Life after TIAS: Working at Rabobank

March 6, 2019 | 3 min read

A blog post written by Mateen Asad from Pakistan | Full-time MScBA alumnus 2014-2015 | Specialization: Change Management

“Soul receives from soul that knowledge, therefore not by book nor from tongue. If knowledge of mysteries come after emptiness of mind, that is illumination of heart.” ― Jalaluddin Rumi

It is weird that a Master of Science student would start by quoting an ancient mystic poet, but it will become clearer why I used this as a beginning of my article.

How I found this job?

I came to the Netherlands knowing nothing about the Netherlands except that its somewhere in Europe. I had 4 years of experience in an industry that is almost non-existent in the Dutch market, and a scholarship to support myself. So, the task to get a job was like trying to climb a rock with no ropes, and no idea where to put the first step.

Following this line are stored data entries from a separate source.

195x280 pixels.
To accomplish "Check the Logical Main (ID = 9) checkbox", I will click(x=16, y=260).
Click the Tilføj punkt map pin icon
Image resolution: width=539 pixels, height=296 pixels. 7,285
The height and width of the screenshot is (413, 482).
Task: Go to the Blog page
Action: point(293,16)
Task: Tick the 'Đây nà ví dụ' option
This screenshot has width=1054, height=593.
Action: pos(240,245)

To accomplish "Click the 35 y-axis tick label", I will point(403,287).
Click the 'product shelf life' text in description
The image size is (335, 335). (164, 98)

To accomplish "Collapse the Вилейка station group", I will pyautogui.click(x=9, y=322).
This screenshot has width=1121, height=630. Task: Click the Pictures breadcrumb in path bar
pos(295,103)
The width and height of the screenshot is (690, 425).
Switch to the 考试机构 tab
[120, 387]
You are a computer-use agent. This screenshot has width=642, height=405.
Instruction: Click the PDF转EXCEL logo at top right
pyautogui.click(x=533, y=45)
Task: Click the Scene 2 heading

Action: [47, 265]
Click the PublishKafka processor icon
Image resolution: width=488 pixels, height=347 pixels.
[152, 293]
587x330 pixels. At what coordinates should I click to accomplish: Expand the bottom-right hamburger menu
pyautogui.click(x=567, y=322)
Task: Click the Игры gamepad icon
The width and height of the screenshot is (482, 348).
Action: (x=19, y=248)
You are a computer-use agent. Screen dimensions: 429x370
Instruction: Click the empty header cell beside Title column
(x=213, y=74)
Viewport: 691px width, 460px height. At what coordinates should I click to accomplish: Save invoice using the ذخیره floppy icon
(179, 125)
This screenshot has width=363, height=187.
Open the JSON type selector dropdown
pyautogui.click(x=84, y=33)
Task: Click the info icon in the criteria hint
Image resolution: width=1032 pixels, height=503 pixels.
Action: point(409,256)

So what I did in this situation was staying patient and trying to find a rope. What I learned is that TIAS was the perfect place to begin with an empty drawing board. First of all, observing my colleagues I could make a hypothesis about the Dutch market, what skills I already have and what skills would be useful to build. However, this was just half of the picture. The other half was completed with the help of the TIAS career counselling sessions. I was able to figure out that my purpose is to support positive changes in the financial market.

With this I was able to walk towards that rock, set up ropes and find places to hang on to while I continued to push forward.

The technical answer to the question asked above, how I found this job, is by calling each and every recruiter. I was able to be part of a traineeship by Ordina to prepare and deliver business intelligence software engineers to Rabobank. This traineeship led me to develop consulting and database development skills, which I use every day at my job. However, there is much more behind the scenes that help me pull myself beyond all the challenges of finding a job.

Firstly, I had my lovely program manager, Leanne who gave me the chance to discover my ability to learn Dutch rapidly! Then there were the excellent career coaches, Jelda and Floortje, whose knowledge helped me through the interview processes. Finally, there was my unrelenting commitment to build a trustworthy and strong network. This network led me to interview opportunities, projects and internships, which gave me the necessary stamps on my CV to be noticed by recruiters.

What I am doing in my job?

I am a Software Engineer at Rabobank International. This means I am part of the team that designs, maintains and improves systems responsible for storing and maintaining all data used to generate regulatory reporting.

Since the financial crisis, the financial regulatory body have tightened and updated the regulatory landscape that provides many opportunities to drive positive transformation within Rabobank.

Because of my experience, I have learnt many useful skills, such as:

  • Building small electronic systems that automate tasks
  • Database development
  • Coaching and consulting

My advice to you!

First of all, what I believe is that I am, like every other human being on this planet is, enough. Getting into TIAS is a stamp of truth on that. This is because TIAS is a high ranking school, and getting into it means you are already good. Once you realize that there are many tools around you which you can use to get to your goals, be it a job, a start-up or something else.

I would suggest to give yourself time and space to listen and discover yourself and trust it. This is because for my Masters’ thesis, I have delved into decision making, intuition and analytics. I have learnt that most of the knowledge is implicit and hidden within. That knowledge is very valuable and will save you a lot of effort to look elsewhere only to find incomplete, subjective and mostly irrelevant knowledge. It will help you to seek out right knowledge, knowledge that you truly need, and that can serve as a hook to give you that support you need to pull yourself up to the summit of the rock.

Furthermore, I have observed that many international people find it difficult to open up to Dutch colleagues. Being an international, it is difficult to manage the cultural shock. However, if you are an international, the Netherlands is one of the most welcoming countries on the planet. They have worked hard to make this an open and inclusive society. So, forgive them if they are rude and direct sometimes. This is also what makes them so open and inclusive. Network with them, learn about them and try to pay them back for their hospitality by trying to learn their language.